Emily’s mouth fell open. “Why would anyone do that?”
“That’s what we need to figure out,” Andi said.
“Did she have a key? Did she let you inside Gina’s apartment?”
Andi paused before answering. “She said she had a key, but the door was already open when we got there. So I’m not sure if the key she had really fit the lock.”
Duke straightened. “We don’t have photos of the woman who approached us. But the venues should. We can try to pull footage, see if you recognize her. Based on everything this woman knew, she had to know Gina on a personal level. She mentioned Tuesday dinners with her sister—things a stranger wouldn’t know.”
Emily pulled her arms across her chest and shivered. “That’s unnerving, to say the least.”
Yes, it was.
Andi’s thoughts raced now. “Emily, where is the real Pam right now?”
“In Italy. She’s been working overseas for a few months. Consulting job. She’s actually on her way back now.”
Andi’s pulse skipped. “You’ve talked to her?”
“Yes. I called as soon as Gina went missing. She wanted to fly back immediately, but her passport was damaged when there was a leak in her rental. It’s taking forever to get the issue resolved.”
The pieces shifted again.
The woman who’d come to them must have known Pam was out of the country. It was the only way her ruse would have worked effectively.
But still—why go through all this trouble?
Andi exchanged a look with Duke, the weight of this new revelation settling between them.
They described the fake Pam to Emily.
Emily listened carefully before shaking her head again. “That doesn’t sound like anyone I know. I’m sorry. I want to help. But I have no idea.”
Andi looked at Duke, the realization taking shape even as she resisted it. “We’re not just looking for Gina. Now, we’re trying to figure out who wanted us involved in this case enough to lie in order to get our attention.”

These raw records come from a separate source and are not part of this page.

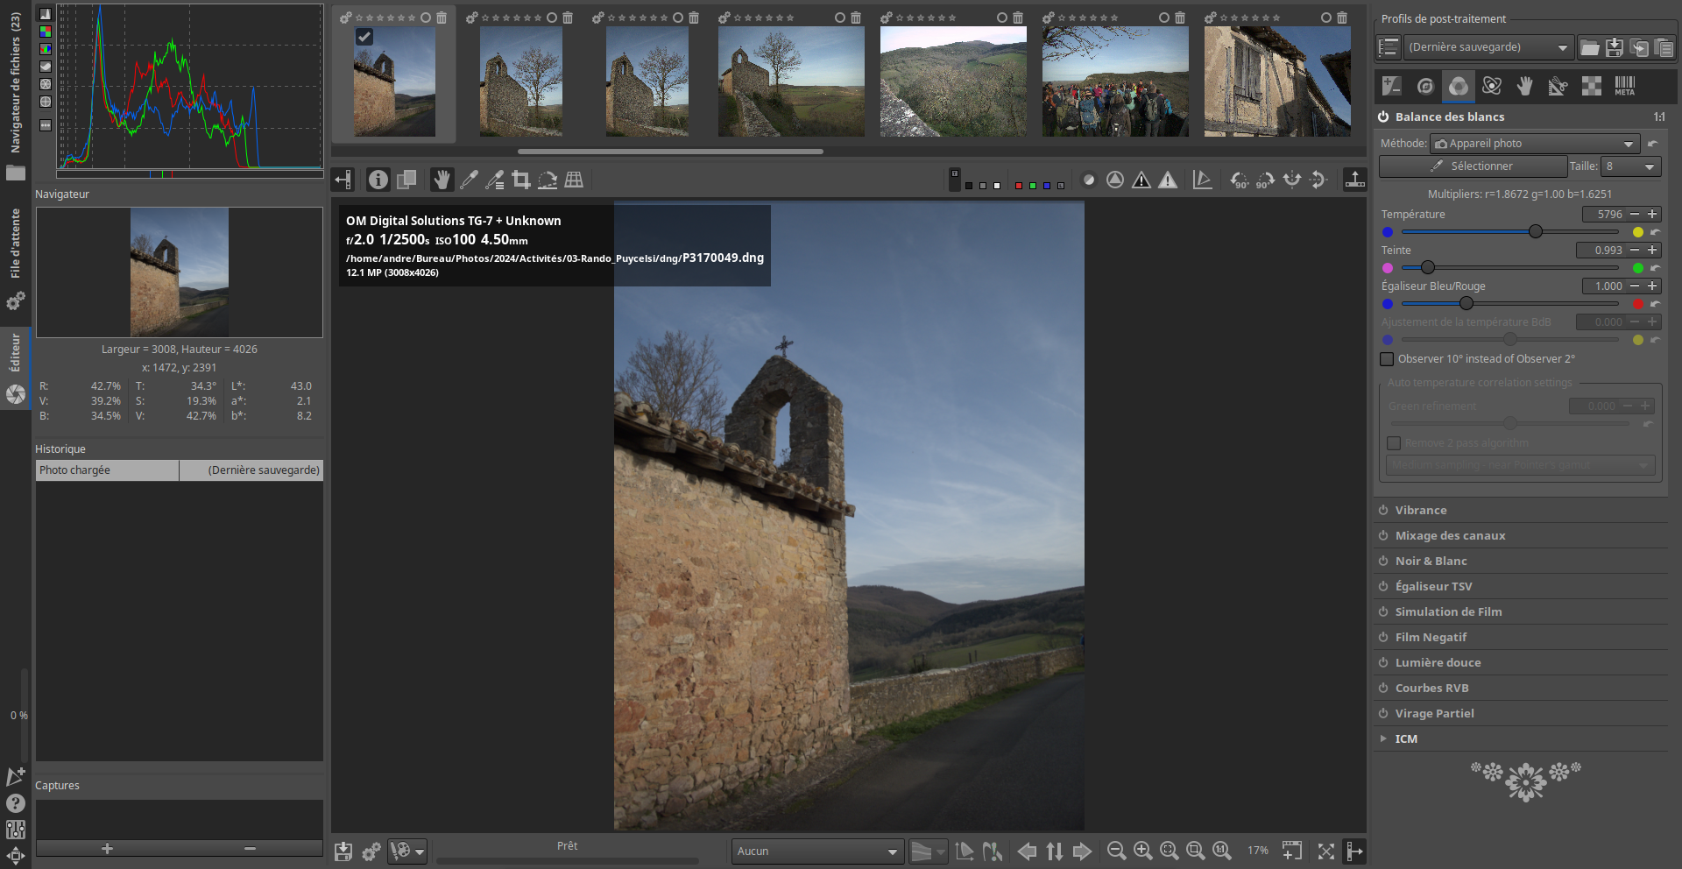1682x869 pixels.
Task: Open the (Dernière sauvegarde) profile dropdown
Action: [1488, 48]
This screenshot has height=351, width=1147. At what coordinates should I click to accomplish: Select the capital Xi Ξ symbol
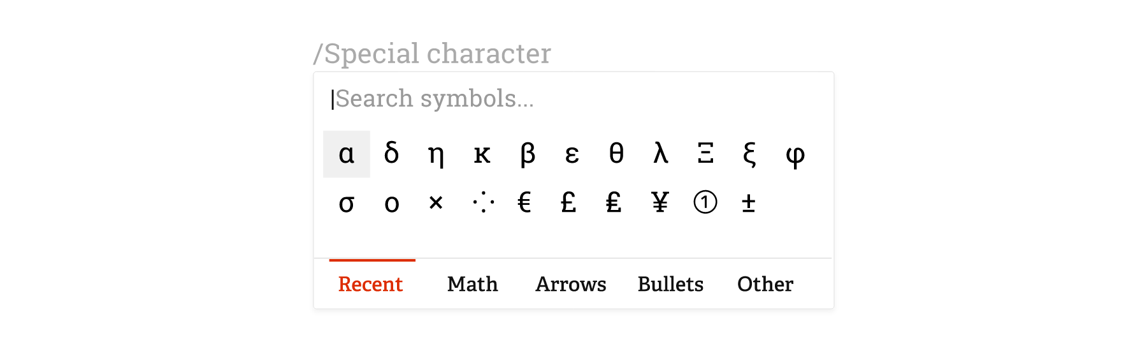(705, 154)
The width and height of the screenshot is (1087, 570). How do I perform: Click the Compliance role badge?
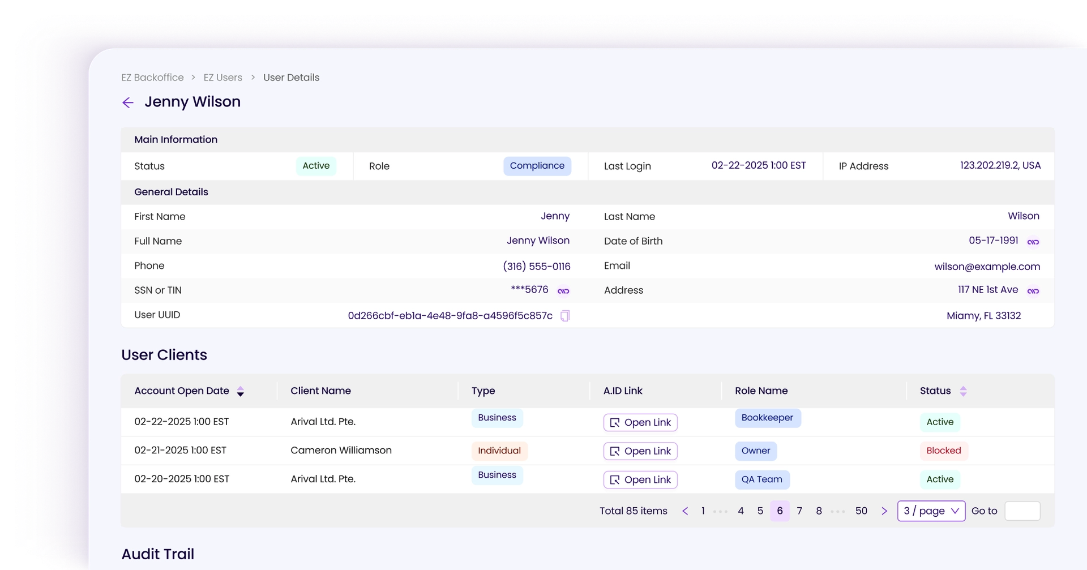pos(537,166)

Emily’s hands trembled slightly on the table. “Does that mean . . . ?”
Duke nodded slowly. “It means our podcast’s connection to what happened isn’t random. Someone wanted us to be involved for some reason.”
“And it means we have a second mystery on our hands,” Andi added.
Whoever was behind Gina’s abduction was already several steps ahead.
For now.
The weight of what they’d just learned followed Andi all the way back to the SUV.
She slid into the passenger seat and shut the door harder than necessary. For a moment, neither she nor Duke spoke. They sat there. Duke started the engine and let air flow through the vents.
The city moved around them—traffic rumbling, a bus sighing at the curb, someone laughing on the sidewalk—but Andi felt suspended, caught between what sheknewand what she still couldn’t explain.
“Emily wasn’t lying,” Andi finally said. “You saw her face. She had no idea who that woman was.”
Duke ran a hand across his jaw. “Which means whoever approached us knew enough to be convincing.”
“And this woman was bold enough that she didn’t bother to hide her face.” Andi shook her head. “She fully jumped into this and pretended to be a missing woman’s sister. That’s not desperation. It’s crafty.”
She pulled out her phone and scrolled to the contact labeled Pam James—the number Fake Pam had given her.